相信很多站长都有过被攻击的经历，站点首页被篡改，甚至被黑客勒索，有了这篇文章我们就都能把自己武装到牙齿，就像给我们自己装了监控一样，跟黑客正面干，让黑客无处藏身

一、站点备份

在进行以下操作前，请按备份教程做好源文件和数据库的备份，如果操作过程中误删了文件或数据还可以轻松找回来恢复

点击查看备份教程：https://docs.liangjianyun.com/bt/

二、文件校验

这个治标不治本、只能删除部分被植入的木马文件、重点看未知文件

三、删除文件

如果只运营商城和同城，建议把以下目录和文件给删除掉，同时将index.php、plugin.php、member.php的权限设置为644

• install目录，这个就算运营论坛也要删除
• utility目录，这个就算运营论坛也要删除，很多渠道安装的Discuz!都带这个目录，非常危险
• api目录，不运营论坛可删除
• home.php 不运营论坛的可删除
• group.php 不运营论坛的可删除
• forum.php 不运营论坛的可删除
• search.php 不运营论坛的可删除
• misc.php 不运营论坛的可删除
• connect.php 不需要官方的QQ登录可删除

四、清空日志

通过分析全部apache或nginx的访问日志，来摸清木马的植入方法，获得了攻击的ip和具体访问链接，这样我们就能获取到所有植入的木马文件位置和有漏洞的链接，即时删除和修补。

这里要注意下宝塔默认并没有对日志做分割处理，所以大家在分析和跟踪日志前要将日志清空掉，访问日志中显示百度等搜索引挚的记录也不能放过，因为黑客会伪造成搜索引挚的请求

五、日志目录

六、分析日志

比如index.php文件被篡改后，会有一个文件修改时间，把这个时间记下来，然后去搜索访问日志文件中在这个时间的访问记录就能明确定位攻击的请求来源，我们按他们的攻击方式，把相应的漏洞给堵上就可以了。

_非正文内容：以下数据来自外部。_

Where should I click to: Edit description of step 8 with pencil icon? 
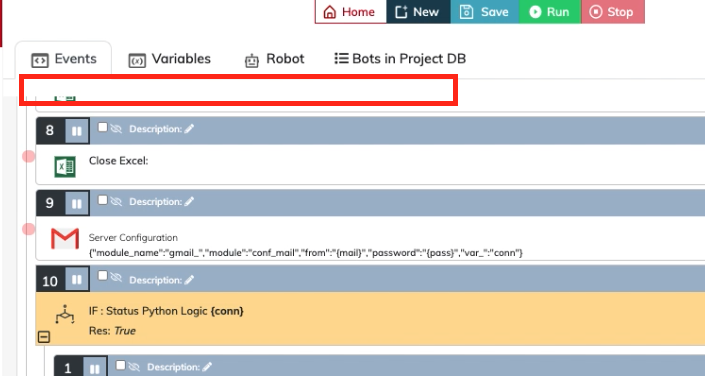(189, 129)
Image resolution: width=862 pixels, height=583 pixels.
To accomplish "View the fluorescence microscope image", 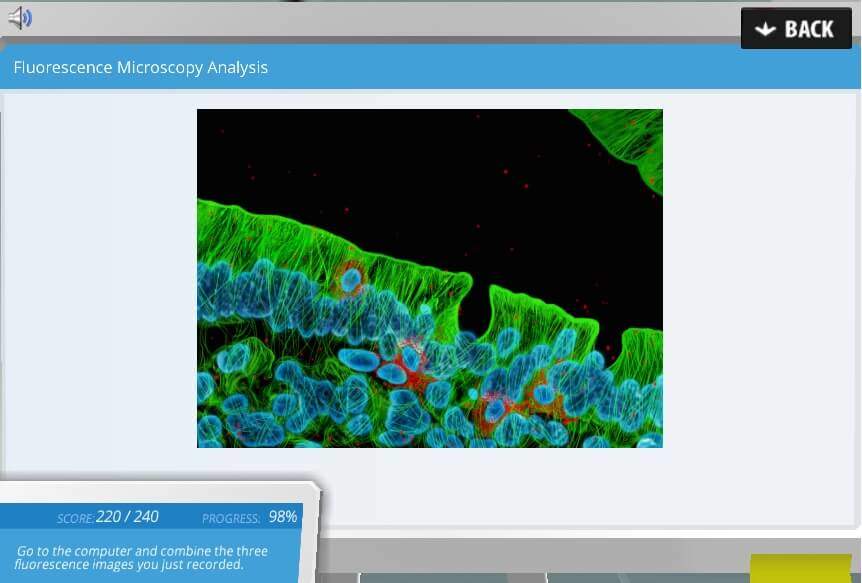I will point(429,277).
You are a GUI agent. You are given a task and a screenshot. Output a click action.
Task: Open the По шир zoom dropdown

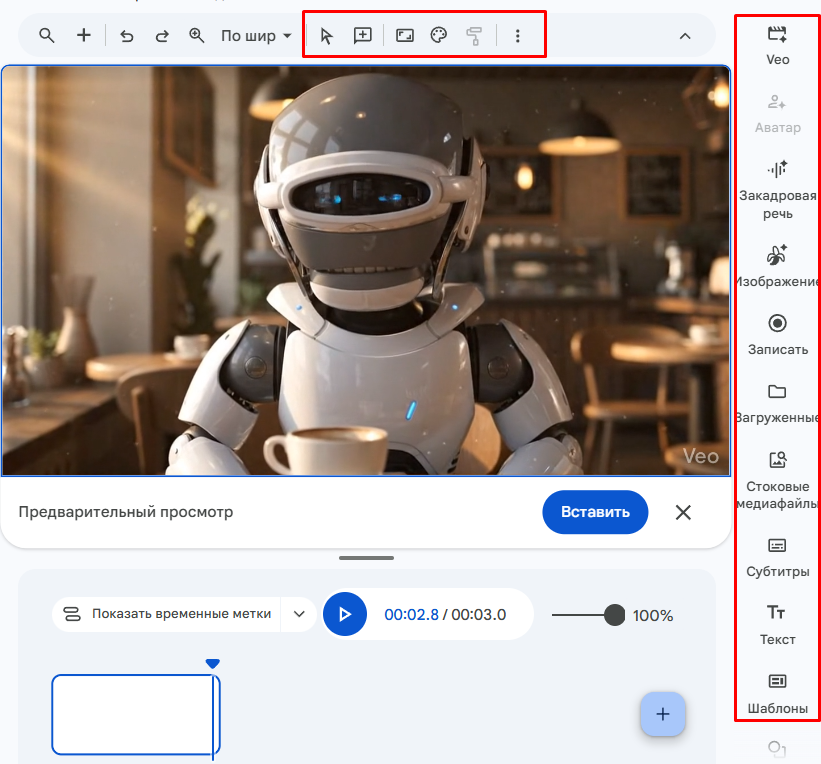[x=254, y=35]
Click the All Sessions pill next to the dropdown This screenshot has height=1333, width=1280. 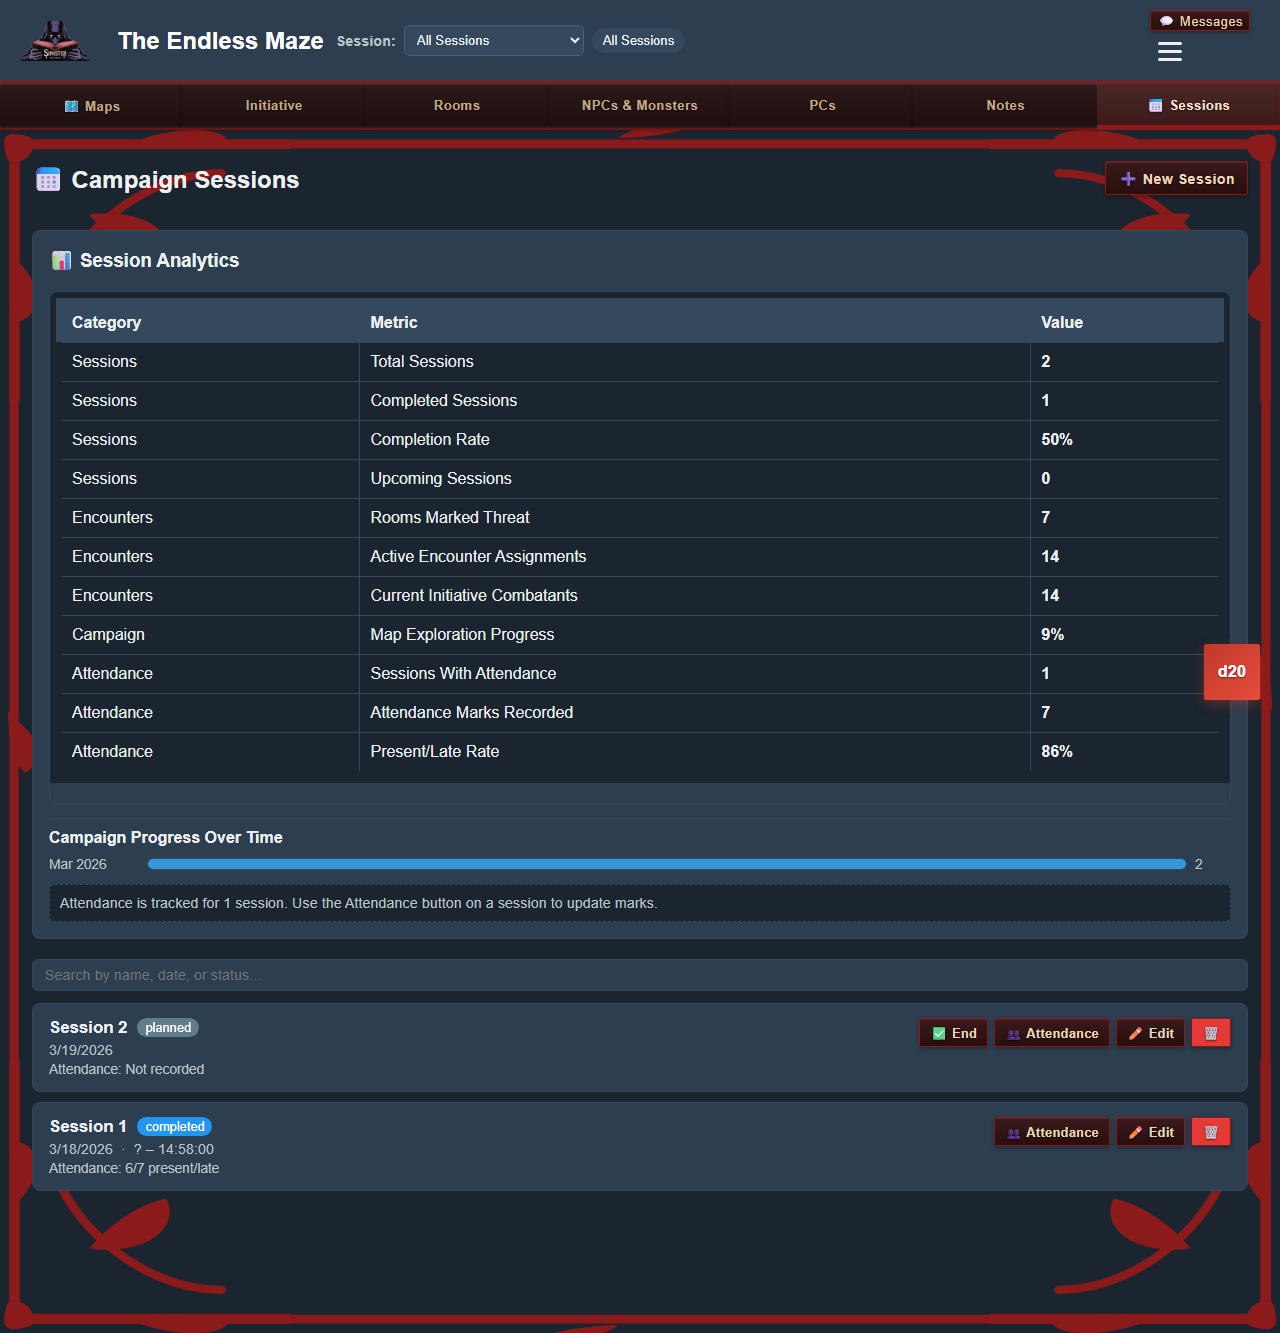638,40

重点分析异常链接，也就是非正常链接，黑客访问的链接都是我们平时自己不会访问的链接或者php文件，按链接显示的被植入的木马文件的目录结构我们就能找出所有的木马文件。

这里要特别注意一旦发现异常链接，就要锁定这条日志的ip，然后搜索访问日志中所有同ip的访问记录，把所有有漏洞的链接和木马文件都找出来。